• Written task:
Pick out each line of the material that contains the string "resolution", and copy those lines in full.

• Task inputs:

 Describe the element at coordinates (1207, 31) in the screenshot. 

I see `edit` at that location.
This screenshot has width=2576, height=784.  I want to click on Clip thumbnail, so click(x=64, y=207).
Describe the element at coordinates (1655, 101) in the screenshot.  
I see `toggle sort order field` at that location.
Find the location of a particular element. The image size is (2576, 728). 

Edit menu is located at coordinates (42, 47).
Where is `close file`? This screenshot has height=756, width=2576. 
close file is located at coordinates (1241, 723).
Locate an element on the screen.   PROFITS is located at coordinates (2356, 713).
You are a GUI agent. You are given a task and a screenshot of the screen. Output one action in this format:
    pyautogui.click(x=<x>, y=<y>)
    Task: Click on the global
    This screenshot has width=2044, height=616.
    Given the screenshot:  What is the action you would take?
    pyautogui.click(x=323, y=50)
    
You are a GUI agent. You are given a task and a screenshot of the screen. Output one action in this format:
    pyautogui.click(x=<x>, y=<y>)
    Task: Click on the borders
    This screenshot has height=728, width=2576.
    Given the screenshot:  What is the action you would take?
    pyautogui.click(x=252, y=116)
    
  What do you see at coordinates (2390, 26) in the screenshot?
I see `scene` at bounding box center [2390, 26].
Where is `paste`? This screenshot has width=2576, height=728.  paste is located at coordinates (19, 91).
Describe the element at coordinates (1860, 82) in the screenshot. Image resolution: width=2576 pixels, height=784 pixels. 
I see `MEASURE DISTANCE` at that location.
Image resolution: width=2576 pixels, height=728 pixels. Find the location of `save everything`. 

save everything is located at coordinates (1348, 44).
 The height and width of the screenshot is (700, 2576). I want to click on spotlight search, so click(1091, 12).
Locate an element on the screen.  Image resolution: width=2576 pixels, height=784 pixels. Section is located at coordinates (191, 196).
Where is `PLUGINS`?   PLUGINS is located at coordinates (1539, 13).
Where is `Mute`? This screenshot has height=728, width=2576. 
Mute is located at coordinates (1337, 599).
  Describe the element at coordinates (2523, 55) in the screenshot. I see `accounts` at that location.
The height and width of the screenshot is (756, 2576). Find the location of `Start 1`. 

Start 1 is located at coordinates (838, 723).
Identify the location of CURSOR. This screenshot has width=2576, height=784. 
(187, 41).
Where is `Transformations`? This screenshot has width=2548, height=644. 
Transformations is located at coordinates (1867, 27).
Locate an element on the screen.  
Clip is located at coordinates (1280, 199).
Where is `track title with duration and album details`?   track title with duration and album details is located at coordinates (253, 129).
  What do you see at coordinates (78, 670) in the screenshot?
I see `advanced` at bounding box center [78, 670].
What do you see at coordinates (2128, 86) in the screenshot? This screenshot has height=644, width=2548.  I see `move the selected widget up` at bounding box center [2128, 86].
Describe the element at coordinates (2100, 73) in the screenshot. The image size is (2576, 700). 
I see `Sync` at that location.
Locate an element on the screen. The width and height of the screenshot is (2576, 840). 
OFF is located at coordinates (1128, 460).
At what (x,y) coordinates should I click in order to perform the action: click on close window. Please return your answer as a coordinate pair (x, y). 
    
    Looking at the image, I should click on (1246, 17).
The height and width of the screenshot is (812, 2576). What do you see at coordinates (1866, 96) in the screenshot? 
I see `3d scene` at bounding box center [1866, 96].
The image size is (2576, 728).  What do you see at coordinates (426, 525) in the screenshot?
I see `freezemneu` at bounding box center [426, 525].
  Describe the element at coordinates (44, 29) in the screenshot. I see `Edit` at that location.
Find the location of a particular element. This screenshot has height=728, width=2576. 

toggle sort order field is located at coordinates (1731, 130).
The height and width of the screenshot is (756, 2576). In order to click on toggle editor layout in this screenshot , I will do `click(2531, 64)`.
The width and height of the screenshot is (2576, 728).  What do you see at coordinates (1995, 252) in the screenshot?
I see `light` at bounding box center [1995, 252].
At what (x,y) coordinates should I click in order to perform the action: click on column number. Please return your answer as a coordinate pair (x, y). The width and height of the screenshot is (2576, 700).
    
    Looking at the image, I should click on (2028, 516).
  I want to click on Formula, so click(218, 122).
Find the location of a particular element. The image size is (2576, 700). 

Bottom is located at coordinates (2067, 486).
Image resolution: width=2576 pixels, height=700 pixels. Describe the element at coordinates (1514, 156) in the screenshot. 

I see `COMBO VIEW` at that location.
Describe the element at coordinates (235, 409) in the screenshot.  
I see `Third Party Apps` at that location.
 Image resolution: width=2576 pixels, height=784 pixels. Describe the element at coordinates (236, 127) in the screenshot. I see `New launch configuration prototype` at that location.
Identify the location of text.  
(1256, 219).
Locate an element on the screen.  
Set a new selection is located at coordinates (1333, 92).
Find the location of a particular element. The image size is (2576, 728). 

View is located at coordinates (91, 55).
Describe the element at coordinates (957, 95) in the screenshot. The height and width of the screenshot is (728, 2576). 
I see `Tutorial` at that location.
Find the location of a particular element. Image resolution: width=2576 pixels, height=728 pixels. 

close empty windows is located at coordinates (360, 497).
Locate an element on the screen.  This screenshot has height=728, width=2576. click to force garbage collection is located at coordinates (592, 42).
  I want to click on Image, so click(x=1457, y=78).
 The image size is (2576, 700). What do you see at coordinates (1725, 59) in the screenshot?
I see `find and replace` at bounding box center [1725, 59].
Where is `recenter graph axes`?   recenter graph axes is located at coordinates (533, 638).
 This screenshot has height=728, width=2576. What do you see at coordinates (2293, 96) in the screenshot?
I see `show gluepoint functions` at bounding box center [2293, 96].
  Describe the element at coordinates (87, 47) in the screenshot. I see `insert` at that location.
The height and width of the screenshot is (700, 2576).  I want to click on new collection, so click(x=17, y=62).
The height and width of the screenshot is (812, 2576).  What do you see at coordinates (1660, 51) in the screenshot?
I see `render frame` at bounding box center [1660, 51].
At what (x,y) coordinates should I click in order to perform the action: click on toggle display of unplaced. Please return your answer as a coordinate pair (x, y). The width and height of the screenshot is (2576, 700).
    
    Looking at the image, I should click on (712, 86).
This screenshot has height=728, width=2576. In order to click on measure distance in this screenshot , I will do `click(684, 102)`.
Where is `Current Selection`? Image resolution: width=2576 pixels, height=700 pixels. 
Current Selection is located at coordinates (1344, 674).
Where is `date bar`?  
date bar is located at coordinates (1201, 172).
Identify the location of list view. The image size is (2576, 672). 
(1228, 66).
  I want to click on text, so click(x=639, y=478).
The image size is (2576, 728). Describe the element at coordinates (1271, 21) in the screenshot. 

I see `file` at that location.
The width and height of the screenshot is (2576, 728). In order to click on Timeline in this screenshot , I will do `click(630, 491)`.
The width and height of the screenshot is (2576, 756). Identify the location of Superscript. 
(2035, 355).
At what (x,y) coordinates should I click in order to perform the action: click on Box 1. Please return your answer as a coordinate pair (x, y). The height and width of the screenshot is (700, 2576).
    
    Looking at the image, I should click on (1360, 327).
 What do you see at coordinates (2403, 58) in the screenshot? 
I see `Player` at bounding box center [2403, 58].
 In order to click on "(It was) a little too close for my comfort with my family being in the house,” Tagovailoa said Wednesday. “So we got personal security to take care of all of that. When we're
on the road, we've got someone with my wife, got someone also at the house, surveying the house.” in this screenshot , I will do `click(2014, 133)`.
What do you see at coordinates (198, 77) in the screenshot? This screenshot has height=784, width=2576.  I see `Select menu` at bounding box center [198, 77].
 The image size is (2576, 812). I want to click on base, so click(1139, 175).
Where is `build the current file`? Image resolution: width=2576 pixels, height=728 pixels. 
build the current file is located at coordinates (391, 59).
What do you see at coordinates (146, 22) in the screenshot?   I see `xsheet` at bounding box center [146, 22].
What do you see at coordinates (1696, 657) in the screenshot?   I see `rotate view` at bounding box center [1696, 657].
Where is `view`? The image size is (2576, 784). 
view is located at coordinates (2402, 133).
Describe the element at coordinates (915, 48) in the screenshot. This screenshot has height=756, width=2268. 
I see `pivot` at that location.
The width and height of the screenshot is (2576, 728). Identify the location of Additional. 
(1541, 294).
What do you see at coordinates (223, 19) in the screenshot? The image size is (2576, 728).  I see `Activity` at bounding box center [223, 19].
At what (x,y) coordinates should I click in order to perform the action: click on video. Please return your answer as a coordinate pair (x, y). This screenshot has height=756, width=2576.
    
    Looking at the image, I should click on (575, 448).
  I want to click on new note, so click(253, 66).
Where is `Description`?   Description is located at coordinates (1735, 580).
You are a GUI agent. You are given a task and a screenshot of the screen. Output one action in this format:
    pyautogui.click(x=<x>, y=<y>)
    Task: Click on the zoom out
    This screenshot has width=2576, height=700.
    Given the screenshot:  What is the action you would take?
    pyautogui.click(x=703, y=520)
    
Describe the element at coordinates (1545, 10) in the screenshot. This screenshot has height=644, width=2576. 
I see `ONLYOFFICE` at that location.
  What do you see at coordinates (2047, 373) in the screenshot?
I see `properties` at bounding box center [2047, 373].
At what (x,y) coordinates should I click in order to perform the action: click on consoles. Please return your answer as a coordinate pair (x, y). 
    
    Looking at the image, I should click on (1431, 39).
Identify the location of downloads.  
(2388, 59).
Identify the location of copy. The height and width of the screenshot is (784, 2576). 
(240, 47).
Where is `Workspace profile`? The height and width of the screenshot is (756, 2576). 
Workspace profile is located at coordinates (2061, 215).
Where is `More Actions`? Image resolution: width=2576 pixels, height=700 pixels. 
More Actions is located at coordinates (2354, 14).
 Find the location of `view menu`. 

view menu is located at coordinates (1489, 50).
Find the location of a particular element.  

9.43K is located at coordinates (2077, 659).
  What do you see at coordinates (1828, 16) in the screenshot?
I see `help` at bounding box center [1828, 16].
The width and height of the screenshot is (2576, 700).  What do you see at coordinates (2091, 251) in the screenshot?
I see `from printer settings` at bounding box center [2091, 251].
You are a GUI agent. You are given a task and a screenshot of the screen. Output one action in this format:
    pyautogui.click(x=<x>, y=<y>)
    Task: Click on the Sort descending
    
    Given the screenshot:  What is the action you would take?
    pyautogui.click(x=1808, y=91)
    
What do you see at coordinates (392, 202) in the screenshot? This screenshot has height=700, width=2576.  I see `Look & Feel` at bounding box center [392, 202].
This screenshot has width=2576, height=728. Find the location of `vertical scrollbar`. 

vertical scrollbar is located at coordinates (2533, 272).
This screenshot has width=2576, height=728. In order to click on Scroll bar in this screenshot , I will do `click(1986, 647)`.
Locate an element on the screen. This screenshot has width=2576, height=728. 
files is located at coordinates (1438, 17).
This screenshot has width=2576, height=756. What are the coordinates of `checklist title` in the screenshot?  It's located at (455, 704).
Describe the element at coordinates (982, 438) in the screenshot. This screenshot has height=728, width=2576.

• Complete answer:
Describe the element at coordinates (1860, 82) in the screenshot. Image resolution: width=2576 pixels, height=784 pixels. 
Image resolution: width=2576 pixels, height=728 pixels. Find the location of `save everything`. 
Locate an element on the screen.  Image resolution: width=2576 pixels, height=784 pixels. Section is located at coordinates (191, 196).
Image resolution: width=2576 pixels, height=700 pixels. Describe the element at coordinates (1514, 156) in the screenshot. 
 Image resolution: width=2576 pixels, height=784 pixels. Describe the element at coordinates (236, 127) in the screenshot. I see `New launch configuration prototype` at that location.
Find the location of a particular element. Image resolution: width=2576 pixels, height=728 pixels. 
Where is `Current Selection`? Image resolution: width=2576 pixels, height=700 pixels. 
Where is `build the current file`? Image resolution: width=2576 pixels, height=728 pixels. 
Where is `More Actions`? Image resolution: width=2576 pixels, height=700 pixels. 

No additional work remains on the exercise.